> On Monday, 09/22/2008 at 02:10 EDT, gah <[EMAIL PROTECTED]> wrote:
> > In text mode (also called ASCII mode) the form on the TCP
> > stream is CRLF terminated.  It is the responsibility of
> > both client and server to convert from native text form
> > to that form.

Correct.
(Haven't read the RFC for a while,
but this is not something they would likely have taken out.)
Internet "plain text" is ASCII (or a superset thereof) with CR/LF.

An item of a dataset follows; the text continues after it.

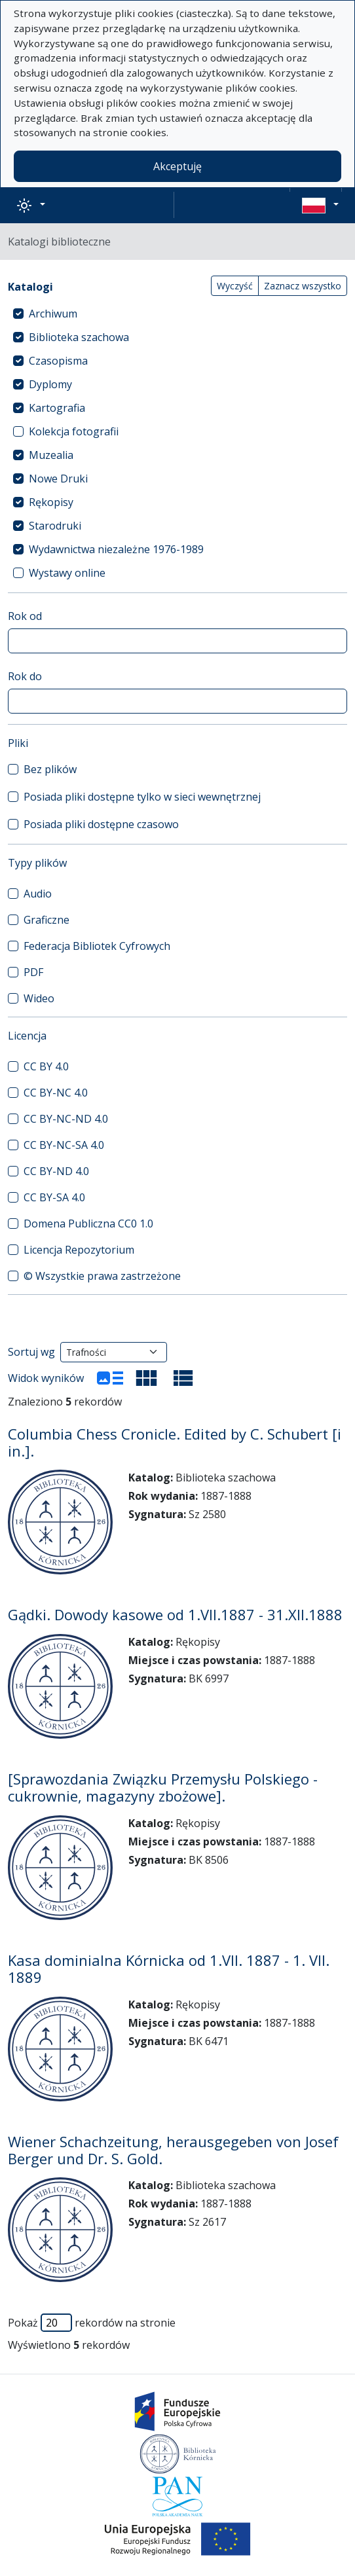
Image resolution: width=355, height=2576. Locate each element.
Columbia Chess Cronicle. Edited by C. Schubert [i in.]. (174, 1442)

On Mon, 22 Sep 2008, Alan Altmark wrote:
> I'm not sure what you're getting at, Glen, but it has been alleged that
> some systems do NOT convert LF to CRLF on ASCII/TEXT mode transmissions.
> Looking at Debian's ftp client and vsftpd, it would appear they do the
> right thing, but it would be great if a few folks would try various
> clients and servers and confirm the behavior.


Correct.
Some servers (clients too?) do in fact NOT behave well in this regard.

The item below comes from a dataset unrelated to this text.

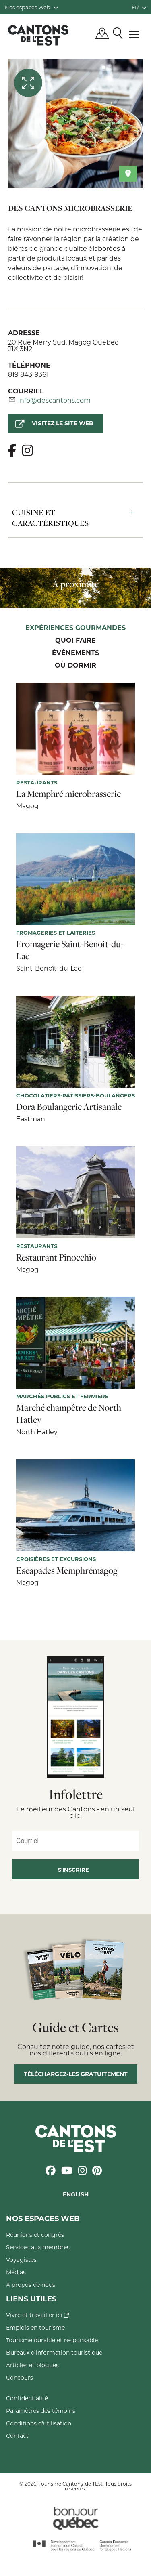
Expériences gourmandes (75, 628)
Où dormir (75, 665)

> The z/VM FTP client and server both look for CRLF to delimit the records.
> The file format (F or V) is not relevant except that it affects the
> maximum length of a record in a text transmission.

And this has been VM TCP/IP's behaviour for lo these many years.
There is no bug.

When I find myself writing code to handle "plain text",
I employ the internet rule of being liberal about what you accept
and conservative about what you send.  So I always put CR/LF on the
wire but tolerate lack of CR for "plain text" that I get.  This is
terribly easy in Pipelines where I can split at LF and then discard
any trailing CR.  But if there is no trailing CR, then the pipeline
does not care, and in the end I always get correct plain text.